The study’s purpose was to show how the relative use of HF RT and conventional fractionated (CF) RT changed after the implementation of the VTB.The study utilized an observational, historical cohort design and was conducted using prior authorization and administrative claims data. Orders and claims for qualifying patients from one year pre-implementation of the VTB (8/2016) to one year post-implementation of the VTB (8/2018) were extracted from the applicable databases. Patients were excluded if they resided where the VTB was piloted, were not continuously enrolled in their health plan for 70 days following their RT order, had a mastectomy, positive lymph nodes, were aged 90 or older, or had a number of fractions not consistent with HF RT (15-21) or CF RT (28-35). RT claims for patients occurring more than 70 days after their orders were excluded from the study. Claims in the 70 days following the order were examined to determine which patients received HF RT versus CF RT. Chi-square tests were used to assess the association between time period and the ordering and use of HF RT. Logistic regressions were used to test the association, after adjusting for the patient’s age, urbanicity, residence in a ZIP code with average income <$40,000, and the RT modality used.

Following implementation, we observed a significantly higher percentage of orders for HF RT (60.3% [1,254/2,079] vs. 53.2% [1,010/1,899], P<.001) and a significantly higher percentage of claims for HF RT (71.5% [1,143/1,598] vs. 59.0% [941/1,595], P<.001).
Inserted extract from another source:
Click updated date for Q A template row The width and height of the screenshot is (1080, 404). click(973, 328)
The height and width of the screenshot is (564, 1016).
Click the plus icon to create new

Relative to pre-implementation, the adjusted odds of an order for HF RT was 1.35 (confidence interval [CI]: 1.19-1.54), and the adjusted odds of claims for HF RT was 1.76 (CI: 1.52-2.04). HF RT orders were negatively and significantly associated with younger age, residing in a lower income ZIP code, having Medicare Advantage, and the use of intensity-modulated RT. These same associations were significant in the claims analysis.

The study found that after the implementation of the VTB, there was a significant increase in both orders for HF RT and claims for HF RT. Reacting to the study’s findings, the study’s lead author, Adam C. Powell, Ph.D., commented, “This study demonstrates that the radiation therapy patients received changed after the implementation of the Virtual Tumor Board. Hypofractionated radiation therapy was more frequently used in the year following implementation. The Virtual Tumor Board program has the potential to educate physicians across the country about best practices, and to provide them with the opportunity to speak with specialists that might otherwise be inaccessible to them. Our prior research has found that the use of hypofractionated radiation therapy is associated with greater treatment completion. Thus, the Virtual Tumor Board has been recommending, where appropriate, the use of an approach to care that we have shown leads to better quality outcomes.”